### Задания к упражнению
(1) Определите, соответствуют ли отрывку о Токвиле ниже утверждения (а), (б) и (в). На каждое ответьте «да» или «нет» и приведите точную решающую цитату из текста.
(а) Первый том книги «О демократии в Америке» вышел в 1835 году, а второй в 1840 году.
(б) В первом томе Токвиль считает тревогу проблемой, которую невозможно решить политическими средствами.
(в) Позднее Токвиль стал считать первый том искаженным, банальным и фальшивым.
(2) Каким путем, согласно отрывку о Токвиле ниже, предлагалось отразить нападки тиранического большинства?

### Фрагмент документа
++++++++++++++++++++

От тирании большинства к одинокой толпеКак и Монтескьё, Токвиль предложил два анализа политического страха в два особых момента времени. Оба анализа Токвиля нашли свое место в книге «О демократии в Америке», которая вышла в двух томах: первый в 1835, второй в 1840 году. В первом томе Токвиль определяет тревогу как политическую проблему, которая может быть решена политическими средствами. Тревога была политическим орудием тиранического большинства, получавшего свою силу от закона, идеологии и институтов и подвергавшего меньшинство инакомыслящих угрозе остракизма. Как отразить нападки этого тиранического большинства? Путем разделения и децентрализации политической власти, стимулируя местные и объединенные организации, которые предоставили бы меньше власти в распоряжение большинства и дали больше влияния инакомыслящим. В целом это было счастливой картинкой, но не действительной возможностью (если политическая власть становилась фрагментированной) достижения свободы и ослабления тревоги.
Но даже в первом томе анализ Токвиля содержал едкий подтекст: индивид подчиняется не из-за распределения власти, не из-за законов, идеологии и институтов, но потому, что он слишком слаб психологически, чтобы настаивать на своей свободе. Во втором томе это малодушие вылилось в целую культуру, стоящую вне политики и власти, почти вне надежды. С отчаянной эмоциональной потребностью быть частью чего-то демократическая личность не нуждалась в активном устрашении для подчинения: она была в панике в силу неспособности существовать самостоятельно, была готова без побуждения передать свою свободу в чужие руки. В то время как в первом томе законы, идеология и институты помогали создать культуру покоя, во втором преобладают более мрачные образы, в которых политические решения практически безоружны против предшествующей культуры одиночества. Второй том представлял собой нечто большее, чем простую смену фокуса. Это было полное неприятие первого, который Токвиль стал считать «искаженным, банальным и фальшивым», предложив вместо него «достоверную и оригинальную картину» современной жизни9.

++++++++++++++++++++

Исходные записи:

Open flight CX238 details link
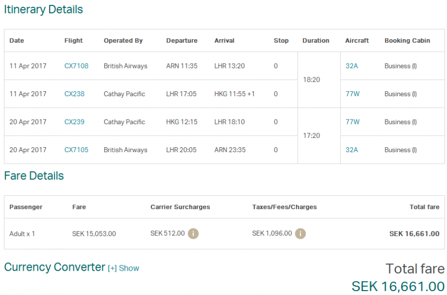 (74, 94)
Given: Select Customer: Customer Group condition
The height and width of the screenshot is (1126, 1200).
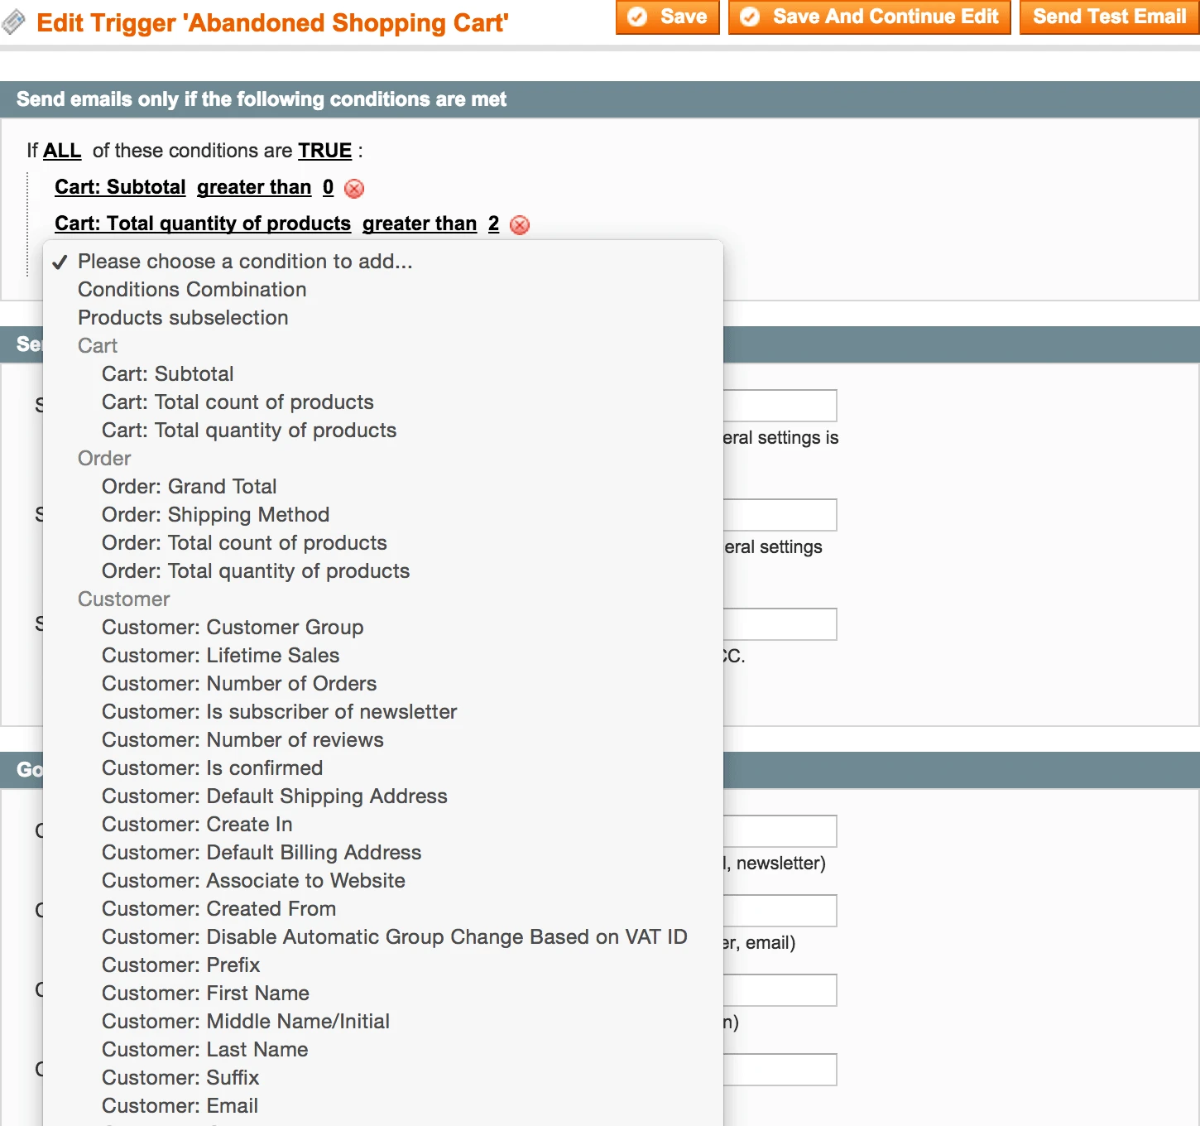Looking at the screenshot, I should click(x=233, y=628).
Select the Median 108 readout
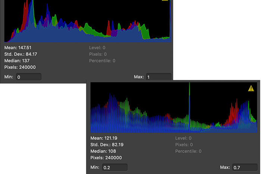The height and width of the screenshot is (174, 261). pos(103,151)
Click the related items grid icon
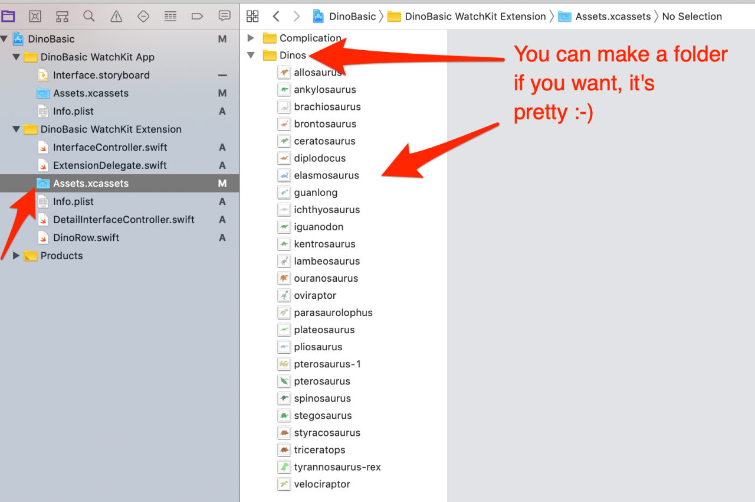 [x=252, y=17]
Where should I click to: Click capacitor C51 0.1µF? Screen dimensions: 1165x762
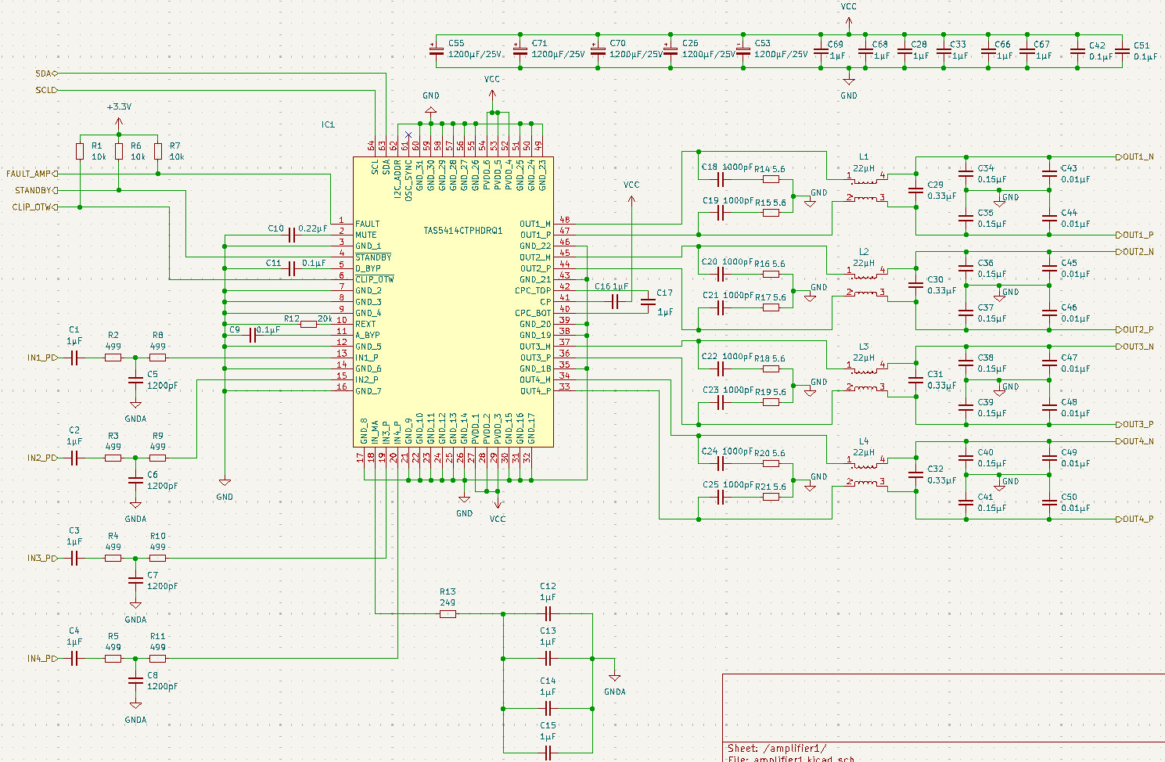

++++++++++++++++++++

### Ответы по заданиям
(1)
(а) Да: «первый в 1835, второй в 1840 году».
(б) Нет: «В первом томе Токвиль определяет тревогу как политическую проблему, которая может быть решена политическими средствами».
(в) Да: «Это было полное неприятие первого, который Токвиль стал считать «искаженным, банальным и фальшивым»».

(2) Путем разделения и децентрализации политической власти, стимулируя местные и объединенные организации.